--- start Dataset ---

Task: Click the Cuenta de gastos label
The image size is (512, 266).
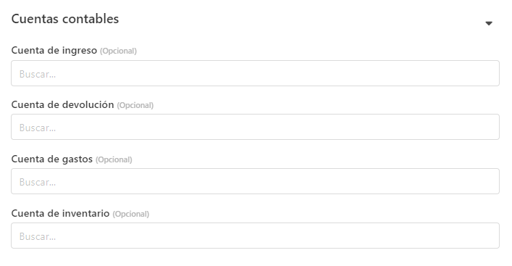Action: 52,159
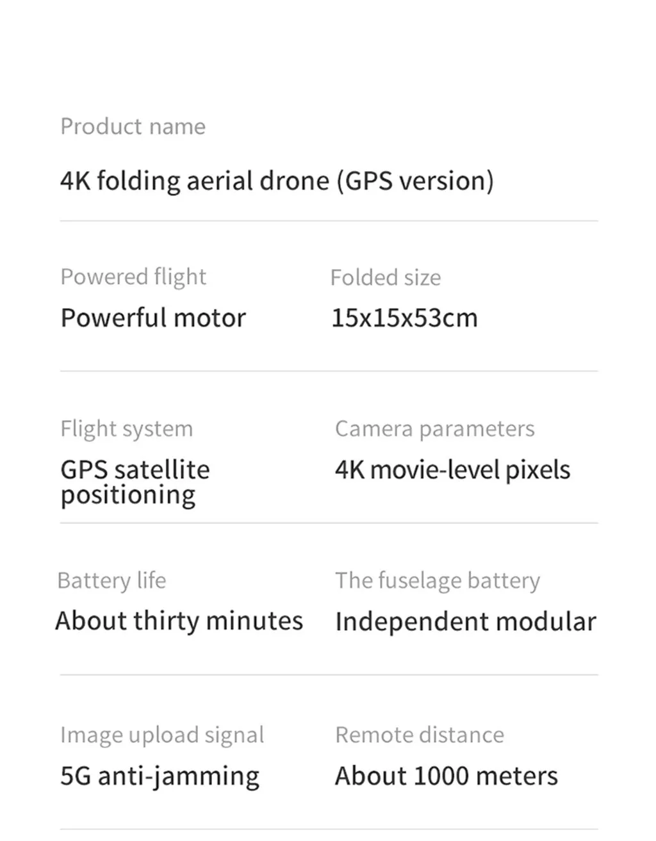Select the '5G anti-jamming' value text
This screenshot has width=656, height=841.
(x=160, y=776)
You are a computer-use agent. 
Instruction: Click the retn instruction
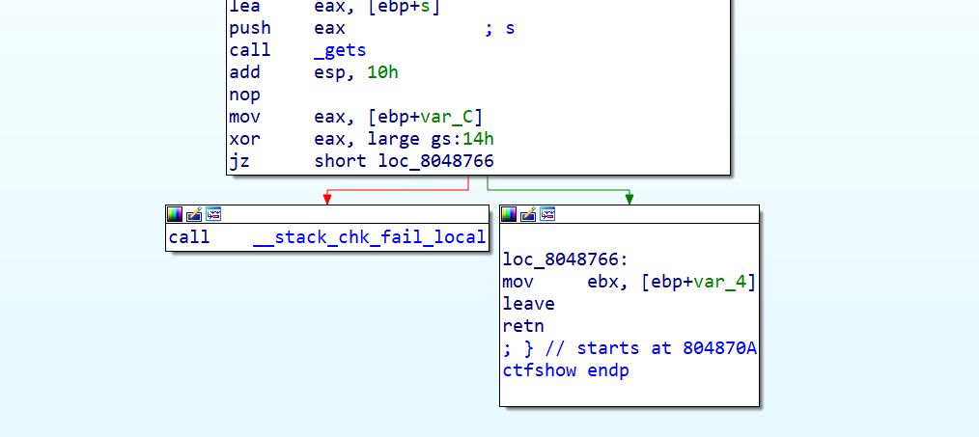[x=522, y=326]
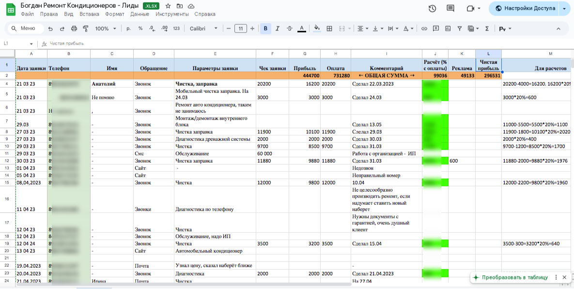This screenshot has width=574, height=289.
Task: Click the Настройки Доступа share button
Action: pyautogui.click(x=524, y=8)
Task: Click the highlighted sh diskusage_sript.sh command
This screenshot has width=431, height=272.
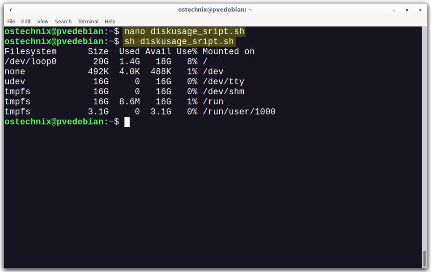Action: pos(178,41)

--- end Dataset ---

• The request: Return verbatim the stretch of the material from the line containing "You are a computer-use agent." through the end of the material, omitting the pictures.

• Output for this task:
You are a computer-use agent. 
Instruction: Click the retn instruction
[x=522, y=326]
This screenshot has width=574, height=289.
Task: Click the Настройки Доступа share button
Action: pyautogui.click(x=524, y=8)
Task: Click the highlighted sh diskusage_sript.sh command
This screenshot has width=431, height=272.
Action: pos(178,41)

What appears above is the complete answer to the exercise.